With nameless trepidation, Athur Quincy Winslow approached the door. He felt the hideous chill dread as once more he recalled the hellish import of the portal’s mephitic inscription. The slightest utterance of the terrible phrase would set dogs for blocks around to pandemonaic howling, as if the gibbering terror that was the unmentionable horror within could be summoned forth by the merest whisper. Through repulsed by the shrieking insanity he knew lay within, Winslow was undeterred, and read aloud the foul incantation. Witnesses to what followed recalled only the dimmest fragments, their memories mercifully blasted by the terror of what happened after Arthur Quincy Winslow summoned forth the nightmare that dwelt behind the door marked…
At least I’ve gotten something right in an otherwise wretched little day.
Sara–I’ve got that passage from Thoreau under the glass of my desk at work, and that post was the third time I’ve quoted it here on the SDMB. It’s one of my pet things too.
The only Baltimore poet I know is Poe, but I’m thinking you would have done a parody of The Raven or another poem if it were him.
lno’s is freaky enough to maybe be from Revelations?
There was me, that is Meg, and my four sisters, Beth, Laurie, Amy, and Colt, so named for being rather akward and long-limbed, but very handy with a knitting needle and some yarn. We were sitting in the living room, making up our rassadyks about the afternoon tea, what with the long luncheon ahead. The air was sunny and clear, oh my sisters, and we were in a fine mood for darning army socks, being the young chickie-wicks that we were.
The five of us were dressed in the height of fashion, which in those days was a home-made dress pulled very tight around the hips with bonnets to match. Very colorful we were, too, but for Little Amy, who had little fashion sense and was beyond all shadow of a doubting Thomas, the bookiest of we five. As was said, the day was most glorious, and suddenly your humble narrator leaped to her feet and shrieked “Out, out, out.” Into the day we ran, knowing not where, my sisters, until running into Mrs. March, we proceeded with the day’s fun, clucking our tongues and wagging our fingers most haughtily, until she ran shrieking “Erk-erk-erk” into the parlour.
Sigh. (Hangs head). I think I need sleep. Or at least a social life.

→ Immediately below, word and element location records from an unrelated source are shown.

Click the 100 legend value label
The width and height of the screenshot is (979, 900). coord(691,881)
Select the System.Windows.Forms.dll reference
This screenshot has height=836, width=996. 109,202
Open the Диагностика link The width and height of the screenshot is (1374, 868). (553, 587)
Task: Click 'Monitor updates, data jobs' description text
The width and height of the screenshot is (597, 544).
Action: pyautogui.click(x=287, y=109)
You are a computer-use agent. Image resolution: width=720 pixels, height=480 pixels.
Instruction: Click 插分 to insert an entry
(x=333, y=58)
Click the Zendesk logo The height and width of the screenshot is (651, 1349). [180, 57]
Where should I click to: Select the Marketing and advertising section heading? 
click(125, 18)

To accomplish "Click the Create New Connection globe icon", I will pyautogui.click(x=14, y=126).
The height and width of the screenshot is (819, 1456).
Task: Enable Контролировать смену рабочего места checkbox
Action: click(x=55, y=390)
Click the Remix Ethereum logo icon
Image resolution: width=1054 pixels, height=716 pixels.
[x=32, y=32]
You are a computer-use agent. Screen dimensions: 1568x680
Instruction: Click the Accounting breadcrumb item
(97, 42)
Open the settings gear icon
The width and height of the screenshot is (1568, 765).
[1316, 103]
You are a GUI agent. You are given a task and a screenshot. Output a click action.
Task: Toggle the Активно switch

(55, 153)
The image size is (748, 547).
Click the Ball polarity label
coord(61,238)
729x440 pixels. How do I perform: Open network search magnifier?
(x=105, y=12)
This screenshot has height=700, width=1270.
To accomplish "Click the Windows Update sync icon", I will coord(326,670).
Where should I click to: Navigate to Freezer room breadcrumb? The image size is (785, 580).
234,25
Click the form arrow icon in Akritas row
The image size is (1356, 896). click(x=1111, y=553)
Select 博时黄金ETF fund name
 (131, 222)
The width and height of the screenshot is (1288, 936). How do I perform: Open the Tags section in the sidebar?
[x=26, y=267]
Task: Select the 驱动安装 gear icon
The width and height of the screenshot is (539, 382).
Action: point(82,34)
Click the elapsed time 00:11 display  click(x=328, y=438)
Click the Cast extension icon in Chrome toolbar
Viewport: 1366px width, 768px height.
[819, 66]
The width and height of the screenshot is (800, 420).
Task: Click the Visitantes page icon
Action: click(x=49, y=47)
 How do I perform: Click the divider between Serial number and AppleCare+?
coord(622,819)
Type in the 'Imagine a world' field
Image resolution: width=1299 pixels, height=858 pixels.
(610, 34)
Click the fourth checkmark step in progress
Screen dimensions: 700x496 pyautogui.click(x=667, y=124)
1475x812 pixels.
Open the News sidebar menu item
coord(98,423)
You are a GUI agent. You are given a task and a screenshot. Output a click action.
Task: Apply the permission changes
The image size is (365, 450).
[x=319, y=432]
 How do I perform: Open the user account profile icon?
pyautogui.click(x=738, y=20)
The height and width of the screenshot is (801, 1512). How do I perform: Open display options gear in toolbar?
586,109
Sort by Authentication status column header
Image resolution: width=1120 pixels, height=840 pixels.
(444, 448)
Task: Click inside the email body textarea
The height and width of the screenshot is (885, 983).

Humble Servant, you guessed again. Actually, I was thinking of Ligeia, my favorite Poe story. I love how he writes something as simple as “It was on the tip of my tongue” but turns it into a twelve-line experiance, complete with anticipatory clauses, frequent sentence adverbs and epic similes, and still manages to make it very lyrical. I was trying to say “I forgot what I was going to say” in Poe-speak, but I must have done an awful job since no one really guessed it.
Slight Thoreau hijack…that is one of my pet phrases too - for a long time, it was my e-mail signature. I love how he takes three different metaphors - time as a river, intellect as a cleaver, and his head as a mole, and somehow intertwines them and still makes perfect sense. And the inverted image in the line “fish in the sky, whose bottom is pebbly with stars” is so beautiful. He’s lovely, and although I think a lot of people misinterpret it, Walden is my bible.
Humble Servant, yours was Joyce, from the “Penelope” section of “Ulysses.” Interesting that one could do about fifteen different Joyce parodies from that book, all sounding completely different.